探している人
若い後輩刑事はスタスタと歩いて、さっさと駐車場に向かった。
捜査本部のある佐伯南署から聡介の家までざっと30分というところだが、ちょうど帰宅ラッシュの時間帯にひっかかってしまい、思ったよりも時間がかかった。

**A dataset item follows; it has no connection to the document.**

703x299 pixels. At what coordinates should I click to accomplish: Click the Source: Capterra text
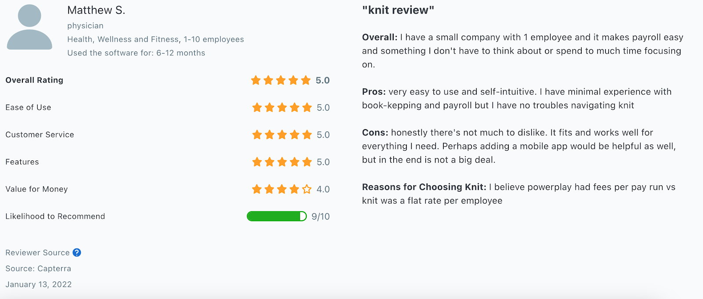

マンションのエントランス前に車を止めさせ、和泉が自分の分と聡介の分も着替えを紙袋に詰めて玄関ドアを開けた時、足元でニャアと鳴き声が聞こえた。
隣の部屋の住人の飼い猫だ。
こんなことをしている場合ではないとわかっていながら、つい和泉はしゃがみ込んで子猫の喉を撫でた。ゴロゴロと喉を鳴らし、目を閉じてうっとりしている表情を見ていると、階下で駿河を待たせていることを忘れてしまいそうになる。
「こんばんは」
と、人間の言葉で挨拶してくれたのは、確か隣の部屋の住人だ。
市内でも有名な私立の進学高校の制服を着たその少年は手を伸ばして子猫を抱き上げる。
「やぁ、こんばんは」
しかし子猫は少年の腕を摺り抜け、再び和泉の足元にまとわりついてきた。
すっかり気に入られたらしい。
「この子、名前なんていうの?」和泉は少年に訊ねた。
「メイです」
「女の子?」
「はい」
メイちゃん、と呼びかけると子猫はニャアと鳴いた。
「メイちゃんの好物って何かな?」
これです、と少年がスーパーの買い物袋から取り出してみせたのはプロセスチーズ。彼の手にはスーパーのレジ袋が握られていた。
食材の買い出しを手伝うなんて出来た子だな。
「覚えておくよ」
子猫の頭を撫でるつもりでなんとなく、和泉は男子高校生の頭を撫でてしまった。
思いがけず柔らかくて艶やかな栗色の髪はとても手触りが良かった。
少年は少し驚いた顔を見せたが、にこっと笑って部屋に戻ってしまう。
和泉は車を停めてあるところに戻った。
助手席に乗り込むが、どういう訳か駿河の姿が見えない。
辺りを見回すが、やはりどこにいるのかわからない。
どうしたものかと思案しているところへ駿河が戻ってきた。
「申し訳ありません!」
いつになく焦った様子の人造人間は、運転席に乗り込むとエンジンキーを回す。
「どうかしたの?」
黙秘かな、と思ったがしばらくすると、
「……探していた人によく似た人を見かけて……」
「探していた人?」
「すみません、これ以上は……」
「わかった、ごめんね。もう聞かないよ」
何か深い事情がありそうだ。しかしきっとそのことは、今度の事件とは関係ない。
何気なく時計を見る。次の捜査会議の時間までにはまだ余裕がある。
もう一度コールセンターに戻ってみよう。
早番のスタッフはおそらくちょうど業務が終わった頃ではないだろうか。和泉は駿河にコールセンターへ向かうよう指示した。